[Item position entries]
════

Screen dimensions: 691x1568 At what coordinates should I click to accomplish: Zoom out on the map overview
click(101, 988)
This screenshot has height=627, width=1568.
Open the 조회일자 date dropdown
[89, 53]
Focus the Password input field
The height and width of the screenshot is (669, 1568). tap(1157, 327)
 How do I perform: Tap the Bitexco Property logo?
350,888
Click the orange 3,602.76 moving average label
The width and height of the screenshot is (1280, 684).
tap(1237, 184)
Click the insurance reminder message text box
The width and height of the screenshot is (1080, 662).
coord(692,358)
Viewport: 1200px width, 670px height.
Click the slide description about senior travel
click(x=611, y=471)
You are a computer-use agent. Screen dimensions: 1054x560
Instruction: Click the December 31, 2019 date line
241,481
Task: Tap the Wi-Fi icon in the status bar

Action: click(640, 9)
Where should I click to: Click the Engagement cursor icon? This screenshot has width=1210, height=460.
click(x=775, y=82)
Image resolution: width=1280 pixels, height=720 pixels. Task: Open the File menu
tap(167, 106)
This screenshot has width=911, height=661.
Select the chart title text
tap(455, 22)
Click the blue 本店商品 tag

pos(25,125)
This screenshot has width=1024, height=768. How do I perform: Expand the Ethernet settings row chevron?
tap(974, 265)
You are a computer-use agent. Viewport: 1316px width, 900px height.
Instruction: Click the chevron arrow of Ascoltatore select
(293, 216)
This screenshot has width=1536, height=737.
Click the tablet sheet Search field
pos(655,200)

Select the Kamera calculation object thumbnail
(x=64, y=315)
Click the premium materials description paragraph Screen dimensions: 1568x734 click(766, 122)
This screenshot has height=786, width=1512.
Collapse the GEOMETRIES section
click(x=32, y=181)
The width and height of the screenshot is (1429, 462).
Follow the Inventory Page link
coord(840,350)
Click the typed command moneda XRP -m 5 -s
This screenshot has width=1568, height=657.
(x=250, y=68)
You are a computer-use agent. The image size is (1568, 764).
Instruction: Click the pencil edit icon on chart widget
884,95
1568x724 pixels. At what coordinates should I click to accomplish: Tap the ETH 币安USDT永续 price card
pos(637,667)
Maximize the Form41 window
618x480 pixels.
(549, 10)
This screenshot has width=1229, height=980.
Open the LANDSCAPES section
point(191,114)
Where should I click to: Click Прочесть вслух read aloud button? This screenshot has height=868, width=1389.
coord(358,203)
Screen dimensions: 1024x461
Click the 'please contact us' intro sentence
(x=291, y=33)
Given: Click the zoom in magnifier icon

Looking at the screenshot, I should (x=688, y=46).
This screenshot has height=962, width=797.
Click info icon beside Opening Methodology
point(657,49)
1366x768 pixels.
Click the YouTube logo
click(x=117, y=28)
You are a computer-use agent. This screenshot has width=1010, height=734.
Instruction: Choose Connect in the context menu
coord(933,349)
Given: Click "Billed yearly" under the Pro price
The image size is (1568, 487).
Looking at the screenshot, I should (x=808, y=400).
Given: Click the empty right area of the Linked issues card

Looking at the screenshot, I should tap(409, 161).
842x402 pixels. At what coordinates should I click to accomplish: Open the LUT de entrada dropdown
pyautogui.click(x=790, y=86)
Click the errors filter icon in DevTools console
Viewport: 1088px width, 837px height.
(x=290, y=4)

════

GIVEN PROBLEM: Reproduce every item above line for line, with no changes.

RESPONSE:
Screen dimensions: 691x1568 At what coordinates should I click to accomplish: Zoom out on the map overview
click(101, 988)
This screenshot has height=627, width=1568.
Open the 조회일자 date dropdown
[89, 53]
Focus the Password input field
The height and width of the screenshot is (669, 1568). tap(1157, 327)
 How do I perform: Tap the Bitexco Property logo?
350,888
Click the orange 3,602.76 moving average label
The width and height of the screenshot is (1280, 684).
tap(1237, 184)
Click the insurance reminder message text box
The width and height of the screenshot is (1080, 662).
coord(692,358)
Viewport: 1200px width, 670px height.
Click the slide description about senior travel
click(x=611, y=471)
You are a computer-use agent. Screen dimensions: 1054x560
Instruction: Click the December 31, 2019 date line
241,481
Task: Tap the Wi-Fi icon in the status bar

Action: click(640, 9)
Where should I click to: Click the Engagement cursor icon? This screenshot has width=1210, height=460.
click(x=775, y=82)
Image resolution: width=1280 pixels, height=720 pixels. Task: Open the File menu
tap(167, 106)
This screenshot has width=911, height=661.
Select the chart title text
tap(455, 22)
Click the blue 本店商品 tag

pos(25,125)
This screenshot has width=1024, height=768. How do I perform: Expand the Ethernet settings row chevron?
tap(974, 265)
You are a computer-use agent. Viewport: 1316px width, 900px height.
Instruction: Click the chevron arrow of Ascoltatore select
(293, 216)
This screenshot has width=1536, height=737.
Click the tablet sheet Search field
pos(655,200)

Select the Kamera calculation object thumbnail
(x=64, y=315)
Click the premium materials description paragraph Screen dimensions: 1568x734 click(766, 122)
This screenshot has height=786, width=1512.
Collapse the GEOMETRIES section
click(x=32, y=181)
The width and height of the screenshot is (1429, 462).
Follow the Inventory Page link
coord(840,350)
Click the typed command moneda XRP -m 5 -s
This screenshot has width=1568, height=657.
(x=250, y=68)
You are a computer-use agent. The image size is (1568, 764).
Instruction: Click the pencil edit icon on chart widget
884,95
1568x724 pixels. At what coordinates should I click to accomplish: Tap the ETH 币安USDT永续 price card
pos(637,667)
Maximize the Form41 window
618x480 pixels.
(549, 10)
This screenshot has width=1229, height=980.
Open the LANDSCAPES section
point(191,114)
Where should I click to: Click Прочесть вслух read aloud button? This screenshot has height=868, width=1389.
coord(358,203)
Screen dimensions: 1024x461
Click the 'please contact us' intro sentence
(x=291, y=33)
Given: Click the zoom in magnifier icon

Looking at the screenshot, I should (x=688, y=46).
This screenshot has height=962, width=797.
Click info icon beside Opening Methodology
point(657,49)
1366x768 pixels.
Click the YouTube logo
click(x=117, y=28)
You are a computer-use agent. This screenshot has width=1010, height=734.
Instruction: Choose Connect in the context menu
coord(933,349)
Given: Click "Billed yearly" under the Pro price
The image size is (1568, 487).
Looking at the screenshot, I should (x=808, y=400).
Given: Click the empty right area of the Linked issues card

Looking at the screenshot, I should tap(409, 161).
842x402 pixels. At what coordinates should I click to accomplish: Open the LUT de entrada dropdown
pyautogui.click(x=790, y=86)
Click the errors filter icon in DevTools console
Viewport: 1088px width, 837px height.
(x=290, y=4)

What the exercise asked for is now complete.